The net result of all this is that full employment is universally regarded as a high water mark. A measure of economic good health, like a dogs bright eyes and glossy coat. But the full employment paradigm has a fatal flaw. Productivity.

Maths isn’t my strong suit so if I can’t make the following add up then I apologise.

Simplistically you can look at employment and production as an equation. On the one side is labour, those available to produce stuff, plus the means of producing that stuff. Lets call it the toolbox. On the other side is the stuff they produce. Historically the demand for stuff has increased along with humanity, so much so that we’ve added all kinds of tools to the box so less people can produce more stuff faster. Increased productivity.

So far so good? Well no. Of course capitalism isn’t that simple. The big complicating factor, the thing that keeps the whole system flying, is the profit motive. Employing people costs money so if you can produce the same amount of stuff with less people you’ll make more profit. In manufacturing this has meant increasing automation with similar mechanisation occurring in other areas of production such as farming, retail and all things clerical.
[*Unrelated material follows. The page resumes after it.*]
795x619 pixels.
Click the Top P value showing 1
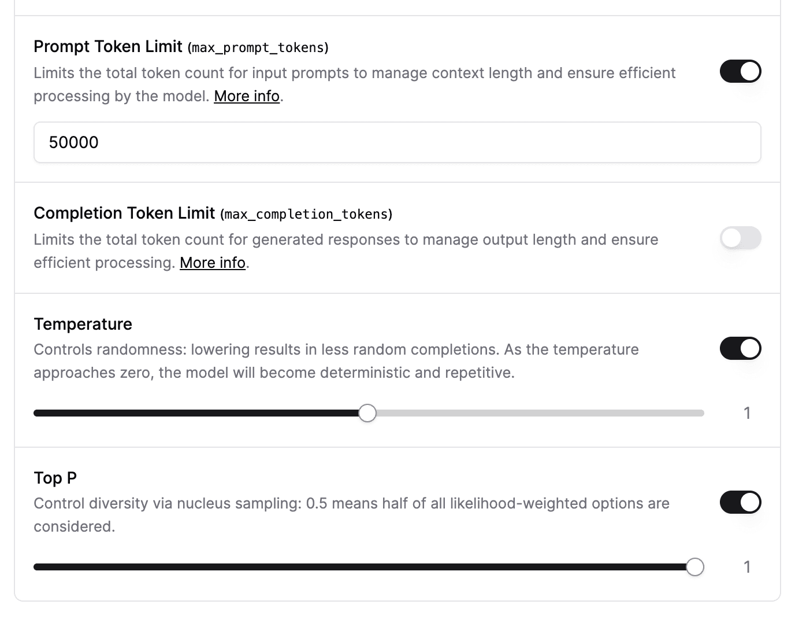coord(747,567)
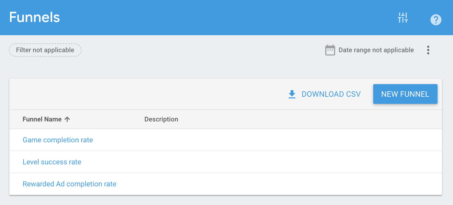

So on the one hand we want people to be employed and work hard whilst on the other we’re doing everything we can to render them unnecessary.

Much has been made by the present government of the need for economic growth whilst raising productivity. So how, with a growing population, do you square increasing employment with increasing productivity?
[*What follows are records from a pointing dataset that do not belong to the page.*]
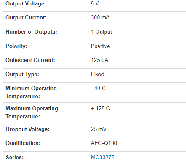The width and height of the screenshot is (186, 161).
Task: Click the + 125 C value
Action: pyautogui.click(x=101, y=109)
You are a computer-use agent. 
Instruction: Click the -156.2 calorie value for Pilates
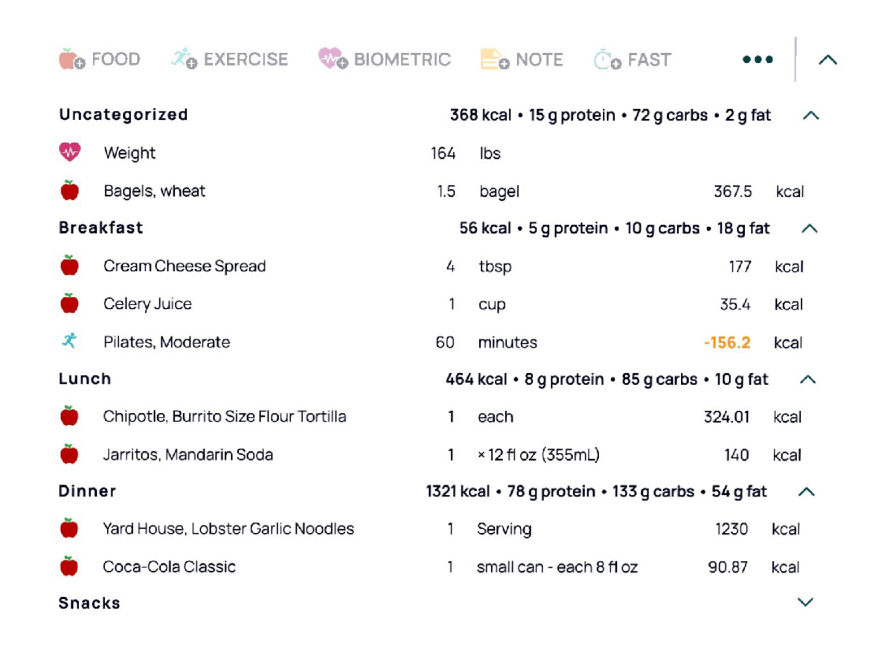click(726, 342)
Free enterprise has unarguably been the single biggest factor in alleviating global poverty but the economic cake it produces is running out of ingredients, the very ingredients it needs to feed an increasing number of mouths. Whilst apologising for mixing my metaphors, the playing field of equality needs levelling . Capitalism will have to come down to earth and whether that descent results in a crash or a soft landing is an issue we can no longer avoid.
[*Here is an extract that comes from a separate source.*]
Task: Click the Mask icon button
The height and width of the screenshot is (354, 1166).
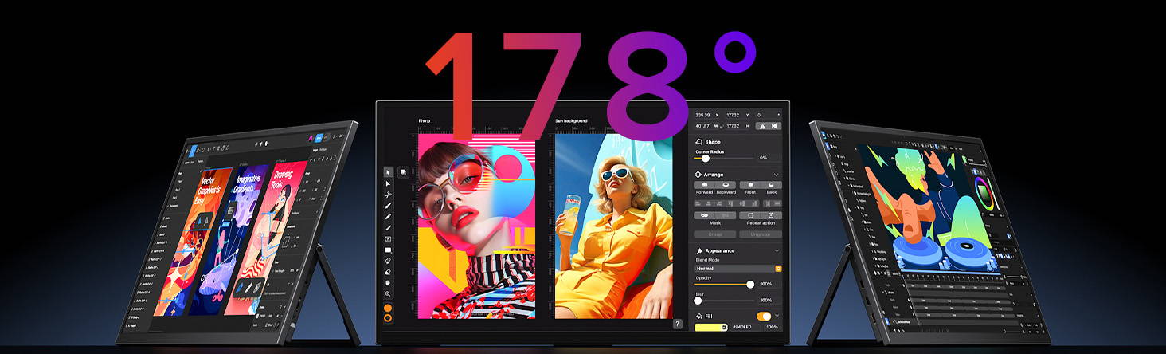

There is of course dignity in labour, but penalising those whose daily activity doesn’t fit the equation will condemn countless millions to poverty-level living standards and a civilisation teetering on the brink of collapse. We all need to be included and feel that the warmth of that inclusion. Attention HWF’s! Attention all you budding Lord Sugars! A time may come when you may be required to share the workload along with its rewards. How do you feel about that?